L'émiettement et l'atomisation de la société ont éliminé toute expression de convivialité dans les rapports humains, renvoyant l'individu, à être "seul avec lui-même" dans une société où c'est" la guerre de tous contre tous". Arnaché de prothèses communicantes, coaché par des experts en tout, bêtifié, lobotomisé, par l'industrie des médias qui gouverne ses pulsions, l'individu rétréci et s'isole pendant que le P.I.B. est censé s'envoler.
Le problème est que, à cause de l'accroissement de la productivité et de la formidable concentration de la richesse, la grande machine à fabriquer du bien-être ne génère plus les emplois rémunérés nécessaires pour acheter ce "bonheur" qu'elle est censé produire. Alors que l'on exige de ceux qui ont un emploi de travailler plus encore (par exemple par l'allongement de la carrière professionnelle pour financer les régimes de retraites dont l'assiette des cotisations est limitée au revenu du travail) les exclus et les précaires sont de plus en plus nombreux, ils ne peuvent pas jouir pleinement du grand marché, entrainant frustrations et violences et, en conséquence ont besoin de plus en plus d'aides, ce qui creusent à nouveau les déficits des budgets sociaux et de la santé publique que l'on prétend diminuer.
Le comble est que malgré la production en masse de biens en tout genre, les besoins vitaux de l'humanité (alimentation, eau potable, santé et logement) ne sont pas satisfaits. Dans le monde on dépense 10 fois le budget nécessaire pour la satisfaction de ces besoins fondamentaux dans l'économie de la drogue ou dans l'industrie de la publicité; c'est 20 fois moins que le montant dépensé dans l'économie des armes de destruction (3).
Se désintoxiquer du travail rémunéré
Sortir de ce cercle infernal du produire plus pour vendre n'importe quoi, créer du travail pour acheter à tout prix, est impérieux.
Travailler moins pour pouvoir exercer à nouveau ses responsabilités dans la gestion des ressources qui nous sont confiées, dans la conduite de la vie familiale et sociale, est une nécessité. Se libérer du travail salarié pour pouvoir s'épanouir dans la création et l'échange est vital pour l'individu.

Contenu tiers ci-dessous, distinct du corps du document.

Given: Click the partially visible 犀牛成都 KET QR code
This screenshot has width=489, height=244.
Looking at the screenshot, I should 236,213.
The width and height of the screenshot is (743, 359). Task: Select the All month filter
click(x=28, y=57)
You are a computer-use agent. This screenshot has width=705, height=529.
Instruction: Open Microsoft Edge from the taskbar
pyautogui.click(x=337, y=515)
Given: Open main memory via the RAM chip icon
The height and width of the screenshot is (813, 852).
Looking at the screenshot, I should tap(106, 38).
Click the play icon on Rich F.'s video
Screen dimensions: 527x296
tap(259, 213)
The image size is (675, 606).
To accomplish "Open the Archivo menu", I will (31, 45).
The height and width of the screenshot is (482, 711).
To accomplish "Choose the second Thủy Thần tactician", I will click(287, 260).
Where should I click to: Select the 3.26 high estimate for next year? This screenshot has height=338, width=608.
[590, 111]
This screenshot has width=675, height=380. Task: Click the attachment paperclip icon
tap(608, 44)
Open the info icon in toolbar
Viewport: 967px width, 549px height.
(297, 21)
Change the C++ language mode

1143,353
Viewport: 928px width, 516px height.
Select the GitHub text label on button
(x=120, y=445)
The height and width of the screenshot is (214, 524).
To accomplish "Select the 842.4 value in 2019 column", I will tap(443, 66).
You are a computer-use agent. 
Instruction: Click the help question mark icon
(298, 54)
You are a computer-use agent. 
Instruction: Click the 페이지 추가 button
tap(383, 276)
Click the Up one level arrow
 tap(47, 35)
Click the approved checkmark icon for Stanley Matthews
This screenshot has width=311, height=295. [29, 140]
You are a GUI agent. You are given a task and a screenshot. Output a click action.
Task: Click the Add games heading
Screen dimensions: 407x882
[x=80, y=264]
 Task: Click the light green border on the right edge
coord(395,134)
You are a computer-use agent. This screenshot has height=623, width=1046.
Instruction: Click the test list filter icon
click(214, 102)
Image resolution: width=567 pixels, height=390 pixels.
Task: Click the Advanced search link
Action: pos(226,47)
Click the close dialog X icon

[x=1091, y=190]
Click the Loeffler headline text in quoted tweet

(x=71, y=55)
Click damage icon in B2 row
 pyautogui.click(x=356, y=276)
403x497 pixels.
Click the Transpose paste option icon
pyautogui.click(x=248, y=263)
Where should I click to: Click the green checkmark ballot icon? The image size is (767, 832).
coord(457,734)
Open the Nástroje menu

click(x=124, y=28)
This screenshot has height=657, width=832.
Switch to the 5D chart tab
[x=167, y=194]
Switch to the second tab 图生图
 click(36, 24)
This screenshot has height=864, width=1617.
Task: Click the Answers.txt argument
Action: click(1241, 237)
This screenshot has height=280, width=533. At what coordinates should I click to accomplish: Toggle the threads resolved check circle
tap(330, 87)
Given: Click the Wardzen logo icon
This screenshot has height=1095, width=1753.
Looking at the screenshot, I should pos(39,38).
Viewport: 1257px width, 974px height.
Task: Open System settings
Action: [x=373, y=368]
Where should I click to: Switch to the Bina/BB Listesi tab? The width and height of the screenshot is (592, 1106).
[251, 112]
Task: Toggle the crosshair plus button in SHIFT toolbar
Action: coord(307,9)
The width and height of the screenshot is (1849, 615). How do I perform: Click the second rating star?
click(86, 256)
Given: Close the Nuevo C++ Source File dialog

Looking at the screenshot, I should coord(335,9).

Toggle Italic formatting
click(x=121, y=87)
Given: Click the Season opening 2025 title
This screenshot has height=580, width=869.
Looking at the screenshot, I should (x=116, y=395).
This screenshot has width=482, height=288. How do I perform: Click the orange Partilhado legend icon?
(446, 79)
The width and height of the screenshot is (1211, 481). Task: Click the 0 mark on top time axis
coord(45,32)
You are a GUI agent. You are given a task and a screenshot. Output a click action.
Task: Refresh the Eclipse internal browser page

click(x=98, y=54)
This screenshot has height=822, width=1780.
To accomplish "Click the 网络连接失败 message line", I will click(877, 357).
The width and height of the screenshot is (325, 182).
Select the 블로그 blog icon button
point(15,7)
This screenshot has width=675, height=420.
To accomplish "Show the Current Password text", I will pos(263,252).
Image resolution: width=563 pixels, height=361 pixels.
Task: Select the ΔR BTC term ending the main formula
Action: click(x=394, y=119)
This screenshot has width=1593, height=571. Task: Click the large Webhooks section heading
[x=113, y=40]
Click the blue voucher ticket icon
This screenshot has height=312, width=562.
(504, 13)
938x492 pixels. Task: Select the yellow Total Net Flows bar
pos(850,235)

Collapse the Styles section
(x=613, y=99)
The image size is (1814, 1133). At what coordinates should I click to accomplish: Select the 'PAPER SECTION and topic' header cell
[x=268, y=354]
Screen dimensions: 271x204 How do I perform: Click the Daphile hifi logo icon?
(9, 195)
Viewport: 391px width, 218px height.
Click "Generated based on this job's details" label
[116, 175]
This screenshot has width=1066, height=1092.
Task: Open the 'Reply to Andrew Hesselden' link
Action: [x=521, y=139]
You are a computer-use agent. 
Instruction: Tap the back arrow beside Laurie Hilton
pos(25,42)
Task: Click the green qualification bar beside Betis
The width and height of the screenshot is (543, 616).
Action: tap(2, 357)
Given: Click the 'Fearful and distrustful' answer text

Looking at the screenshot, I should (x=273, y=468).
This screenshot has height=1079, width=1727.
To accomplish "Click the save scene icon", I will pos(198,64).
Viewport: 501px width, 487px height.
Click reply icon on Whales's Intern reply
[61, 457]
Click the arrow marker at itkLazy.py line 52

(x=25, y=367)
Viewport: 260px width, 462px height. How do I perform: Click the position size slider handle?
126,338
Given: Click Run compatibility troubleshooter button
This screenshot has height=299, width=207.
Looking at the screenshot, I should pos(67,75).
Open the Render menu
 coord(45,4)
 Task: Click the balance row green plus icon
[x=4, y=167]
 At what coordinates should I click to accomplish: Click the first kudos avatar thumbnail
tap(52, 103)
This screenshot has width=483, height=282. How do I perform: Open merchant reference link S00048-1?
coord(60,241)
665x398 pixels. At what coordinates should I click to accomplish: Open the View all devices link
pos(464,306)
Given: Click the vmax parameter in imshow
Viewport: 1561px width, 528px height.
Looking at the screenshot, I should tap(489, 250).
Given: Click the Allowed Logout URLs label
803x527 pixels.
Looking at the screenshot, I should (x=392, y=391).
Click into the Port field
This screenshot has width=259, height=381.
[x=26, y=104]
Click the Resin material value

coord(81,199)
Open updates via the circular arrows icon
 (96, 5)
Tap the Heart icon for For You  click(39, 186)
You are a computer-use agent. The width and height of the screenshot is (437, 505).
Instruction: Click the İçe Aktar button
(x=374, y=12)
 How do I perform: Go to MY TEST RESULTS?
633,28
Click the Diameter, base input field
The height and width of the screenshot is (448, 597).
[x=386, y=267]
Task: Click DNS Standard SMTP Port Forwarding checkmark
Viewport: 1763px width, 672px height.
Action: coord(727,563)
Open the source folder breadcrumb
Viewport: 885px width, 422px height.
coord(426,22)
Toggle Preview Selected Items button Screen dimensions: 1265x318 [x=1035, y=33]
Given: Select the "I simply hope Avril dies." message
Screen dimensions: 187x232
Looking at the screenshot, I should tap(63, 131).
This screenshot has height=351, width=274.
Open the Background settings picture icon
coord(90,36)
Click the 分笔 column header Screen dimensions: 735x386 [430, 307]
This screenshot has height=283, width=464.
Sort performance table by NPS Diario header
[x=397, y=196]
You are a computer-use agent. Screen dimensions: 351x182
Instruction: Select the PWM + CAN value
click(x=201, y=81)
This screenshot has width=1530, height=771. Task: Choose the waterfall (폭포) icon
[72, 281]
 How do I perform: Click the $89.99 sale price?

Seul l’avènement d'une société qui prône à la fois le partage des ressources et du travail nécessaire à la création des richesses utiles à la satisfaction des besoins et au bien-être de tous, permettra de mettre fin à cette dangereuse fuite en avant, avant qu'il ne soit trop tard.
L'allocation d'un revenu d'existence universel et inconditionnel peut être le premier pas vers cette libération du travail rémunéré qui produit et détruit toujours plus. Ce revenu complémentaire, généré entre autre par une redistribution de la richesse accumulée, permettra aussi une redistribution des emplois rémunérés entre tous ceux qui ne demandent qu'à vivre dignement.
Cesser de se servir d'indicateurs comme le PIB qui ne mesure rien d'autre que l'aliénation à l'argent et l'agitation qui en découle est aussi une urgence pour tenter de remettre le train du progrès social et du bien-être collectif à nouveau sur ses rails.
(2) "De la convivialité" Alain Caillé, Marc Humbert, Serge Latouche, Patrick Viveret -Page 49 - Edition La découverte.
(3) "De la convivialité" Alain Caillé, Marc Humbert, Serge Latouche, Patrick Viveret -Page 28-29 - Edition La découverte.